Некоторое время назад, на вечеринке в честь выхода книги, Харрисон, с которым я встречался лишь единожды, провел целый вечер со мной, почти посторонним человеком. Мы стояли на улице, непрерывно курили и говорили о еде, не обращая внимания на богатых, знаменитых, влиятельных и умных людей, которые дожидались внутри. В возрасте семидесяти двух лет Харрисон, страдающий подагрой и многими другими недугами, остается настоящей звездой во Франции. Достаточно ему выйти на улицу, чтобы его окружила толпа. И живет он соответственно. Французы немедленно сознают величие подобных людей.
Лентяи и глупцы сравнивают Харрисона с Хемингуэем, но это несправедливо. Джим лучше — как писатель и как человек.
Я знаю немногих людей, которых можно назвать великими. Но Джим — один из них. Он курит и пьет, безнаказанно пускается в авантюры, и его стиль исчезнет вместе с ним.
К слову, о старых гадах. James Beard House я вношу в черный список, потому что это — гнездилище порока, притон злодеев. Оно создает иллюзию преуспеяния для пачки невменяемых старых идиотов. Им нечего делать и нечего сказать в ресторанном бизнесе, который они якобы поддерживают и любят. Это — частное кулинарное общество будущих маразматиков, нечто вроде клуба старых мумий, у которых полностью отсутствует чувство юмора.
Когда президент фонда Берда попался на растрате, это никого не удивило. В течение многих лет даже сторонний наблюдатель мог заметить, что деньги поступают — а толку никакого. Но всем было наплевать. Когда стало широко известно, что эта пустышка Берд, вечный неудачник, украшал собственное гнездышко, люди пришли в ужас. В ужас! И с необыкновенной скоростью поспешили отмежеваться от него, должным образом выражая свое негодование. Но в том-то и состояла цель.
Никогда не забуду унижение, пережитое моим другом, шеф-поваром Мэттом Мораном. Мэтт — большая шишка в Сиднее, его ресторан ARIA считается одним из лучших в стране.
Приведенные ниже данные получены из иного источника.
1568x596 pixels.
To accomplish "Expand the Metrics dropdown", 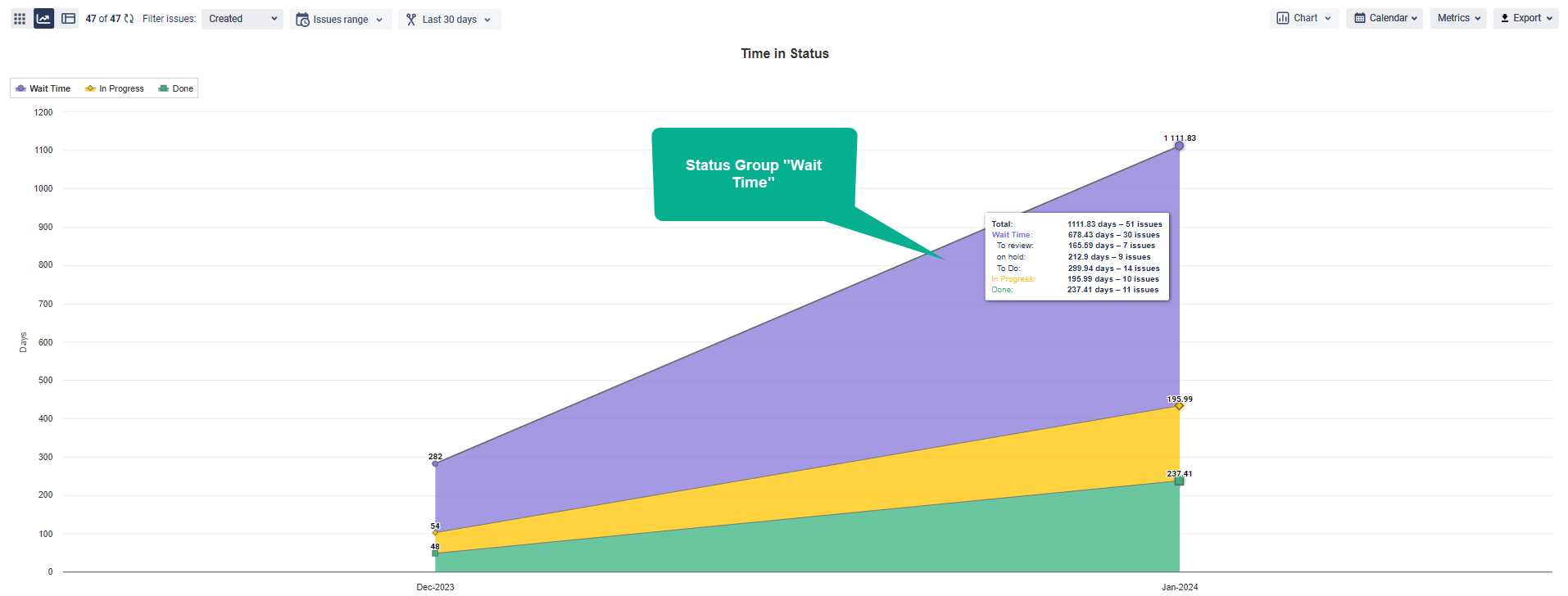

Когда его пригласили в Beard House, он собрал самых умелых сотрудников, прихватил необходимые ингредиенты и полетел в Нью-Йорк, войдя в огромные расходы. Прослышав о печально знаменитой кухне Beard House, где невозможно работать (зачем заведению, которое удостаивает своим вниманием шеф-поваров, заводить кухню, на которой они смогут готовить?..), он приставал буквально ко всем нью-йоркским знакомым с просьбой позволить ему воспользоваться их кухнями. Я согласился помочь Мэтту закончить и подать блюда. Мы быстро составили изысканное, ультрасовременное меню, состоящее из отборных морепродуктов, мяса, сыра и вин — а потом, когда шеф-повара пригласили в зал, чтобы поблагодарить, вознаградить и задать несколько вопросов, я стал наблюдать.
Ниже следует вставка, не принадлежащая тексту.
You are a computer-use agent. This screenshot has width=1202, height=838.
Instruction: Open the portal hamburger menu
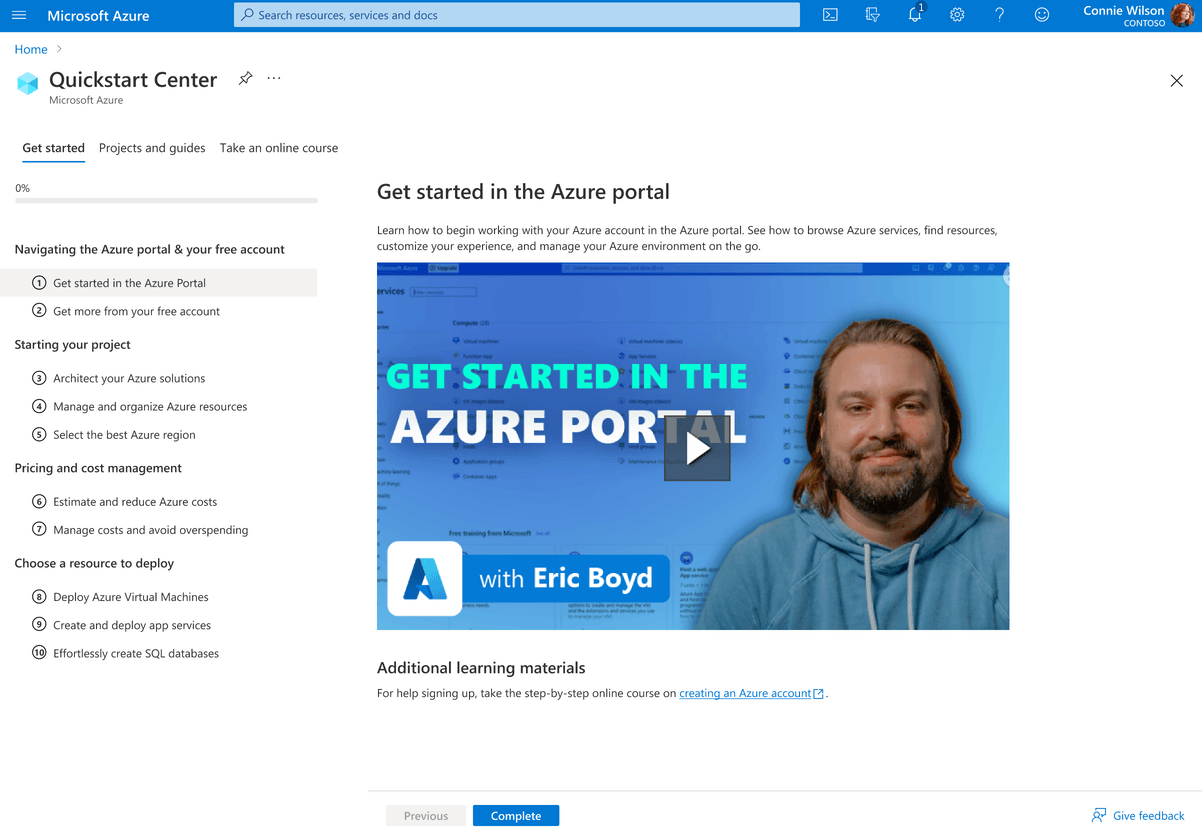[18, 15]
Моран вошел в зал, ожидая увидеть там «сливки» СМИ — или, по крайней мере, некоторых представителей кулинарной прессы. Ничего подобного. Такие люди там редко бывают. Несомненно, он бы удовлетворился похвалой со стороны влиятельных гурманов, знатоков высокой кухни, но их тоже не было. Хватило одного взгляда на сидящих за столиками тупиц, которые непонимающе глазели на Морана, чтобы понять: беднягу надули. Какую сумму он потратил, чтобы привезти сюда еду и поваров с другого конца света? Десять, пятнадцать, двадцать тысяч долларов? А работа? Наконец ему задали вопрос из зала — ну да, тип, который как будто только что вышел из буфета в провинциальном гольф-клубе. Он устремил мутный взгляд на Морана, откинулся на спинку стула, похлопал себя по брюху и спросил:
— Кстати, шеф. Вы же из Австралии? Ну и почему в меню нет какого-нибудь кенгуру… или, типа, коалы?